ACTIVITY: In this exercise, the entries below are to be transcribed exactly, line by line.

MATERIAL PROVIDED:
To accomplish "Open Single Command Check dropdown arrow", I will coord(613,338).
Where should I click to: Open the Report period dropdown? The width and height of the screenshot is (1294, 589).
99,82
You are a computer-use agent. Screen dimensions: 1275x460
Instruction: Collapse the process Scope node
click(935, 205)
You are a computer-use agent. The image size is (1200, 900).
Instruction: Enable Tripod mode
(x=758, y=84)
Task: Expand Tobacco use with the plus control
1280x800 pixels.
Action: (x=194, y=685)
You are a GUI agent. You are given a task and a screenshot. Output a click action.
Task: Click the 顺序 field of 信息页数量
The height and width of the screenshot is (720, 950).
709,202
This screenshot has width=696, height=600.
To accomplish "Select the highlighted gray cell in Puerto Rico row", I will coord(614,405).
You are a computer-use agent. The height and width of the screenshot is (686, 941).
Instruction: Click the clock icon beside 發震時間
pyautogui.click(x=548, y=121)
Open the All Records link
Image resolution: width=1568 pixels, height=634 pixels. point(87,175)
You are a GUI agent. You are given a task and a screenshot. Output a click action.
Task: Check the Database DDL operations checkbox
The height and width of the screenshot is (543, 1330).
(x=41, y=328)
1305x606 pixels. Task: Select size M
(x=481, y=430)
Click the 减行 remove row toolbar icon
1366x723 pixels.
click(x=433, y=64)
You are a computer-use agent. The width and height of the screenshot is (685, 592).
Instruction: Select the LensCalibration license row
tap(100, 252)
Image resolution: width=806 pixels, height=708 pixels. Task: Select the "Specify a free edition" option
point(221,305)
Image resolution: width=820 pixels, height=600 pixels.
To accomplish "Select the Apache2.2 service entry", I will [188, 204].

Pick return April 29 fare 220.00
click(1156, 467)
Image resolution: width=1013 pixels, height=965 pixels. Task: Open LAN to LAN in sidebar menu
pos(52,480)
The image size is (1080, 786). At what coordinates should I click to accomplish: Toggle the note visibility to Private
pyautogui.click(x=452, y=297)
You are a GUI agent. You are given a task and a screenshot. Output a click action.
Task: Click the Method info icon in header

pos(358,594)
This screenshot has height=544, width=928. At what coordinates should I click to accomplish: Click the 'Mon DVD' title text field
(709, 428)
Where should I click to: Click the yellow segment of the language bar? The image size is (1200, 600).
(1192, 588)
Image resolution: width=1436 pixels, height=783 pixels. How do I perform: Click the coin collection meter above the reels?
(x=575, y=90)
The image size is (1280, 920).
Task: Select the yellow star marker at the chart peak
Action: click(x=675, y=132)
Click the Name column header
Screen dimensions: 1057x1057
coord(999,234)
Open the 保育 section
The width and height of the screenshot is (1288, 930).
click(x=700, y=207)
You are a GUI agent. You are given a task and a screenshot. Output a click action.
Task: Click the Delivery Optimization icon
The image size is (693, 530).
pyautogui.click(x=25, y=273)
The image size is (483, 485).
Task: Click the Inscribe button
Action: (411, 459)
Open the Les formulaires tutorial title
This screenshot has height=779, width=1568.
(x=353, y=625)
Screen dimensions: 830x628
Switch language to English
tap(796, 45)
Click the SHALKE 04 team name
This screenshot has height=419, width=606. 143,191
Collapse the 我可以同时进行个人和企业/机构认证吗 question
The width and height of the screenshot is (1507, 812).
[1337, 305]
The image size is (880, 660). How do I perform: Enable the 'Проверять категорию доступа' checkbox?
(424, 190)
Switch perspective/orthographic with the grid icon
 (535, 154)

RESPONSE:
To accomplish "Open Single Command Check dropdown arrow", I will coord(613,338).
Where should I click to: Open the Report period dropdown? The width and height of the screenshot is (1294, 589).
99,82
You are a computer-use agent. Screen dimensions: 1275x460
Instruction: Collapse the process Scope node
click(935, 205)
You are a computer-use agent. The image size is (1200, 900).
Instruction: Enable Tripod mode
(x=758, y=84)
Task: Expand Tobacco use with the plus control
1280x800 pixels.
Action: (x=194, y=685)
You are a GUI agent. You are given a task and a screenshot. Output a click action.
Task: Click the 顺序 field of 信息页数量
The height and width of the screenshot is (720, 950).
709,202
This screenshot has width=696, height=600.
To accomplish "Select the highlighted gray cell in Puerto Rico row", I will coord(614,405).
You are a computer-use agent. The height and width of the screenshot is (686, 941).
Instruction: Click the clock icon beside 發震時間
pyautogui.click(x=548, y=121)
Open the All Records link
Image resolution: width=1568 pixels, height=634 pixels. point(87,175)
You are a GUI agent. You are given a task and a screenshot. Output a click action.
Task: Check the Database DDL operations checkbox
The height and width of the screenshot is (543, 1330).
(x=41, y=328)
1305x606 pixels. Task: Select size M
(x=481, y=430)
Click the 减行 remove row toolbar icon
1366x723 pixels.
click(x=433, y=64)
You are a computer-use agent. The width and height of the screenshot is (685, 592).
Instruction: Select the LensCalibration license row
tap(100, 252)
Image resolution: width=806 pixels, height=708 pixels. Task: Select the "Specify a free edition" option
point(221,305)
Image resolution: width=820 pixels, height=600 pixels.
To accomplish "Select the Apache2.2 service entry", I will [188, 204].

Pick return April 29 fare 220.00
click(1156, 467)
Image resolution: width=1013 pixels, height=965 pixels. Task: Open LAN to LAN in sidebar menu
pos(52,480)
The image size is (1080, 786). At what coordinates should I click to accomplish: Toggle the note visibility to Private
pyautogui.click(x=452, y=297)
You are a GUI agent. You are given a task and a screenshot. Output a click action.
Task: Click the Method info icon in header

pos(358,594)
This screenshot has height=544, width=928. At what coordinates should I click to accomplish: Click the 'Mon DVD' title text field
(709, 428)
Where should I click to: Click the yellow segment of the language bar? The image size is (1200, 600).
(1192, 588)
Image resolution: width=1436 pixels, height=783 pixels. How do I perform: Click the coin collection meter above the reels?
(x=575, y=90)
The image size is (1280, 920).
Task: Select the yellow star marker at the chart peak
Action: click(x=675, y=132)
Click the Name column header
Screen dimensions: 1057x1057
coord(999,234)
Open the 保育 section
The width and height of the screenshot is (1288, 930).
click(x=700, y=207)
You are a GUI agent. You are given a task and a screenshot. Output a click action.
Task: Click the Delivery Optimization icon
The image size is (693, 530).
pyautogui.click(x=25, y=273)
The image size is (483, 485).
Task: Click the Inscribe button
Action: (411, 459)
Open the Les formulaires tutorial title
This screenshot has height=779, width=1568.
(x=353, y=625)
Screen dimensions: 830x628
Switch language to English
tap(796, 45)
Click the SHALKE 04 team name
This screenshot has height=419, width=606. 143,191
Collapse the 我可以同时进行个人和企业/机构认证吗 question
The width and height of the screenshot is (1507, 812).
[1337, 305]
The image size is (880, 660). How do I perform: Enable the 'Проверять категорию доступа' checkbox?
(424, 190)
Switch perspective/orthographic with the grid icon
 (535, 154)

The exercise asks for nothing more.